5 Insurance Scams That Made the Headlines

FraudsWatch
Insurance Scams
Insurance Scams

There’s a dark side to worldwide travel insurancethe fraud. The trouble is, it’s notoriously hard to disprove fraudulent claims – especially in the travel sector and hundreds of people get away with it every year. Indeed, it’s estimated to cost companies millions of pounds every year, and the extent of the problem is evidenced by this fact: there have been more worldwide travel insurance claims for Rolex watches, than have ever been manufactured. It’s amusing on one level, but financially crippling on another – and damaging for all the honest types, who suffer higher premiums as a result.

Of course, there are far more risky instances of insurance fraud that have been taken – and often they’ve gone wrong in spectacular fashion. Here are 5 of the most memorable…

5. Mr Derek Nicholson

Derek Nicholson and his partner Jottie Nagle were accused of faking a drowning for a $1,000,000 insurance scam. Having taken out the life insurance policy just four days before the incident, it instantly seemed suspicious. After Nagle was told that she could not claim the life insurance policy for 12 years without a body, Mr Nicholson placed a call to the police claiming to have seen one matching his description, but this all unravelled when he was later found alive and well in New York. Despite pleading “not guilty” and claiming past confessions were not valid, they were convicted in 2004, and face a maximum 5 years imprisonment on the conspiracy charge and a maximum 6 years on the false distress charge.

4. Gaylan Sweet

This insurance scam is different from the others, as it actually is an inside job! Gaylan Sweet was a claims adjuster for Allstate insurance who concocted a scheme to share to defraud his company and pocket the money. Over 10 years, he pulled the same insurance scam twice, roping in two people to pose as parents of an imaginary child killed by an equally imaginary drunk driver and pocketing over $700,000 in the process. The case was a mixture of real and imaginary people: real deputy sheriffs’ names were on police forms (though had never actually been involved in the case), real doctors had treated the fake children and there were various invented witnesses confirming the ‘facts’. Sweet and his accomplices were eventually arrested in 2002 and jailed for five years for insurance fraud.

3. Mr John Magno

John Magno is currently awaiting trial for arson in relation to insurance fraud. In 2001, there was the biggest fire in Toronto’s history at Woodbine Building Supply – due to its almost residential location, more than 50 families were forced to evacuate their homes on Christmas morning. Of the two individuals assumed to have committed the arson – Tony Jarcevic and Sam Paskalis – the former died and the latter was severely burned and left in a coma.

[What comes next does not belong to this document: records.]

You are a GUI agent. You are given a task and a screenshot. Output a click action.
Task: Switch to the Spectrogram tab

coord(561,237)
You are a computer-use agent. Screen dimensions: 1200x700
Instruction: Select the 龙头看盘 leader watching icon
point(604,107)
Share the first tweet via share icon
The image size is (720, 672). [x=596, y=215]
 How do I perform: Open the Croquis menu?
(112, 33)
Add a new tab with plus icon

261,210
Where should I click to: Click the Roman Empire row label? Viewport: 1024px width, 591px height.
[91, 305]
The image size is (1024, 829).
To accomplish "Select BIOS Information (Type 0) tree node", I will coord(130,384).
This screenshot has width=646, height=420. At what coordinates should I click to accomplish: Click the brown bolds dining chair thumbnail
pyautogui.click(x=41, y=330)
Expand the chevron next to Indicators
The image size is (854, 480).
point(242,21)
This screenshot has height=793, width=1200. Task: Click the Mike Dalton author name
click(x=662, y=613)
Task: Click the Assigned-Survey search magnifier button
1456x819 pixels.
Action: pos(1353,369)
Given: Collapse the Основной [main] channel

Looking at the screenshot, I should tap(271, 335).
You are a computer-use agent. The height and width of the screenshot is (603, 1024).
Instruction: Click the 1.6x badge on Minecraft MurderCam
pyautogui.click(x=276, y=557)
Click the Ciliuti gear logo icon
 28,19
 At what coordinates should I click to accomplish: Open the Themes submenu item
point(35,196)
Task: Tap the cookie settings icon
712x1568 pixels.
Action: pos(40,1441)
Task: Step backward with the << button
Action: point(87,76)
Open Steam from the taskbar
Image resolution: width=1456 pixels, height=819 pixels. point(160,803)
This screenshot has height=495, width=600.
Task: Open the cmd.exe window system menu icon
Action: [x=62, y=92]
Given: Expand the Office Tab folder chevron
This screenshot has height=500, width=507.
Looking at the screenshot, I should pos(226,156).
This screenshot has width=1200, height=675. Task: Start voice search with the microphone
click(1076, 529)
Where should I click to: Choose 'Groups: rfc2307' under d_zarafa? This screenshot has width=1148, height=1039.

Paskalis later admitted his involvement in the alleged scheme. Magno himself had increased his insurance two months before the incident and tried to cash in the $3,500,000 insurance policy shortly after the “accident”.

2. Mr John Darwin

The most recent case in this list took the British media by storm when the full details were revealed. John Darwin went missing, assumed dead, after going canoeing in 2000. After a search turned up nothing, his wife claimed the insurance. Everything was quiet until December last year when the ‘dead man’ turned up in a London police station claiming memory loss and the belief that he was a missing person. This unravelled when a photo of the couple grinning together in Panama was revealed in the papers. Suffice it to say, the court found the couple to have lied to their children, their neighbours and police in aid of an insurance scam, and were both jailed for over six years for their scheme as their trial concluded last month.

1. Mr John Stonehouse, MP

But the most memorable instance of insurance fraud has to be the former Labour MP John Stonehouse. On November 20th 1974, he faked his suicide. Leaving behind only a pile of clothes on Miami beach, he was presumed dead – but actually heading to Australia to start a new life with his secretary Sheila Buckley. In an unlikely turn, he was found a month later by police who mistook him for the still illusive Lord Lucan! While awaiting trial in Brixton prison, he still remained a Labour MP, eventually resigning 3 weeks before his trial. This left the Labour party in a bind, as they were suddenly a minority government. They ended up forming a Liberal-Labour pact to stay in power until Thatcher’s election victory 3 years later.

As for Stonehouse, he was tried on 18 charges of theft, forgery and conspiracy to commit insurance fraud. He was sentenced to 7 years in prison, serving 3 of them before being released early due to his poor health.

Quite a lot of “Johns” in the list – perhaps that’s a clue for us, when looking at fraudulent worldwide travel insurance claims!

Of course, not everyone fakes their own death as part of an insurance scam – in 2007, Bosnian Amir Vehabovic staged his death to find out who his true friends were! After bribing undertakers to bury an empty coffin, he hid in the cemetery bushes to see how many of the 45 people invited appeared to show their respects. When only his mother showed up, Vehabovic was left sending angry letters to the missing parties!

As worldwide travel insurance scams are harder to prove, it’s no surprise there have been fewer high profile cases. It’s easier to explain the sudden appearance of a ‘stolen ipod’ than a man who died 5 years previously!